• **Reading passage**:

** Begin **

Do, commonly referred to as a Hwando or "military sword," was a single-edged sword, used as a sidearm for the Korean soldier well into the 19th century. Sometimes referred to as a "short sword," relative to the larger sized two-handed Sangsoodo, its length of 24 to 34 inches was comparable to that of the two-handed Japanese Katana which may have been the inspiration for the Ssangsoodo. Reports found in the "Book of Corrections," a Korean record of the Imjin Warum (1592–1598), state that Japanese swords taken in combat were readily pressed into service by simply trimming the length of the hilt. Forged of carbon steel the Do has a single-edged, curved blade, a sword guard, and a grip typically of wood. Earlier practice saw the Do suspended from a cord (Jul) and with a simple metal hanger which allowed the soldier to speedily discard his sheath. In later practice, the sword was suspended from a girdle or belt but retained a simple metal quick-release clip.
The  Ssangsudo (쌍수도; 雙手刀) is a double-handed single-edged sword used for a limited time in the late 16th and early 17th centuries. Chinese literature and history both ascribe its adoption as a weapon on the Asian mainland to General Qi Jiguang (1528–1588) who is said to have taken Wokou pirate prisoners during his campaigns in Southern China. Qi Jiguang wrote about the sword in his manual the Record of Military Training or Lianbing Shi Ji (練兵實紀) and recommended its use as part of the defense along China's northern border. Since General Qi's other famous training manual, the Jixiao Xinshu (紀效新書), was used in the revamping of the Korean Military it followed that this weapon came highly recommended. Nor did the Koreans overlook that oversized swords had been used by Japanese soldiers during the recent conflict as well as during their own experiences with the Wakou. Intended by General Qi to be carried into combat on wagons or by individuals who drew each other's weapon, the Ssangsoodo measured an overall length of six feet, two feet of which were to be the grip and another two feet forward of the handle to be sheathed in brass or copper. Undoubtedly the length and weight of the sword, and the high level of training necessary to wield it, made the sword impractical as a common part of the Korean arsenal. It is also useful to note that the Ming Dynasty, which saw this weapon added to its own military, fell to Manchu invaders some 50 years later.

** End **

• **Material provided**:
** Begin **

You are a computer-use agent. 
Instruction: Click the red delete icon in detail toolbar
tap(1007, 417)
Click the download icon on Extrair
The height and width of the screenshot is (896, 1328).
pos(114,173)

** End **

Please check each statement against the passage on Korean swords above and answer yes or no, quoting the words of the passage that decide it.
(a) The Do was forged of carbon steel.
(b) The Ssangsudo had an overall length of eight feet.
(c) In later practice, the Do was suspended from a girdle or belt.

(a) Yes: "Forged of carbon steel the Do has a single-edged, curved blade"
(b) No: "the Ssangsoodo measured an overall length of six feet"
(c) Yes: "In later practice, the sword was suspended from a girdle or belt"